The final storm developed north of Puerto Rico at 00:00 UTC on November 1 as a tropical depression. Initially, it headed northwestward, but re-curved to the northeast about six hours later. By midday on November 1, the depression strengthened into a tropical storm. The storm continued to intensify and peaked with sustained winds of 70 mph (110 km/h) early on November 3. Around that time, a ship observed a barometric pressure of 993 mbar, possibly suggesting hurricane intensity. Later on November 5, the storm began heading in a more eastward direction and weakened. At 06:00 UTC the next day, it weakened to a tropical depression and dissipated several hours later, while located about 760 mi southeast of Cape Race, Newfoundland.

==Season effects==

This is a table of all of the storms that have formed in the 1902 Atlantic hurricane season. It includes their duration, names, landfall(s)–denoted by bold location names – damages, and death totals. Deaths in parentheses are additional and indirect (an example of an indirect death would be a traffic accident), but were still related to that storm. Damage and deaths include totals while the storm was extratropical, a wave, or a low, and all of the damage figures are in 1902 USD.

▶ [Collected data]
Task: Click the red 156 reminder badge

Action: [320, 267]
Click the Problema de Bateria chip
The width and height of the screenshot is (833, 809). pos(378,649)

▶ [Written request]
Return the full passage on the 1902 Atlantic hurricane season word for word. These lines have no connection to the passage.

▶ [Worked answer]
The final storm developed north of Puerto Rico at 00:00 UTC on November 1 as a tropical depression. Initially, it headed northwestward, but re-curved to the northeast about six hours later. By midday on November 1, the depression strengthened into a tropical storm. The storm continued to intensify and peaked with sustained winds of 70 mph (110 km/h) early on November 3. Around that time, a ship observed a barometric pressure of 993 mbar, possibly suggesting hurricane intensity. Later on November 5, the storm began heading in a more eastward direction and weakened. At 06:00 UTC the next day, it weakened to a tropical depression and dissipated several hours later, while located about 760 mi southeast of Cape Race, Newfoundland.

==Season effects==

This is a table of all of the storms that have formed in the 1902 Atlantic hurricane season. It includes their duration, names, landfall(s)–denoted by bold location names – damages, and death totals. Deaths in parentheses are additional and indirect (an example of an indirect death would be a traffic accident), but were still related to that storm. Damage and deaths include totals while the storm was extratropical, a wave, or a low, and all of the damage figures are in 1902 USD.